One approach to help bring clarity to the problem is ‘Life Cycle Thinking’. Using a Life Cycle approach refocuses your analysis from the data itself to the data’s journey throughout your organisation, and the departments/functions who interact with that data. Life Cycle Thinking helps analyse and segment activities in such a way that you can identify what’s happening, and at what stage of the life cycle those activities are taking place. The data life cycle has six stages although it’s very likely that only a few functions will encounter them all.
- Plan: Prepare for the data.
- Obtain: Acquire the data.
- Store & Share: Hold the data electronically or in hardcopy and share it through some kind of distribution method.
- Maintain: Ensure the data continues to work properly.
- Apply: Use the data to accomplish your goals.

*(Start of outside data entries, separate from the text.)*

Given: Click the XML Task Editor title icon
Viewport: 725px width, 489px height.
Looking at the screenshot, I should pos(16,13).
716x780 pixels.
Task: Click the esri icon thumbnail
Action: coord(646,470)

- Delete: Discard the data that is no longer in use.
A Reusable Resource
Data quality is affected by activities in all the phases of the lifecycle. All stages of the Data Lifecycle have a cost but it’s only when you Apply the data that you get value from it. This means when you Apply bad data you will either have a negative or reduced impact. Not only that – since data is a re-useable resource that negative impact could be applied again and again. Given that information increases in value the more you use it, then the converse is also true. The more you use bad data, the greater the negative effect.
Beginning At The Beginning
The good news is that, by applying Data Life Cycle Thinking, you identify the activities that impact data quality and make the start that has so far eluded you.
For example, imagine you are responsible for the Customer Credit Data in a large financial institution. The head of Credit Decision Monitoring is concerned about the quality of the customer credit data that supports his department. If he were to describe the organisation to you, then you would need to consider the teams involved in each area.
Which teams have input into the planning process for the customer information? Which obtain the data? Who uses or applies the customer credit information? Who maintains the data and who can dispose of it?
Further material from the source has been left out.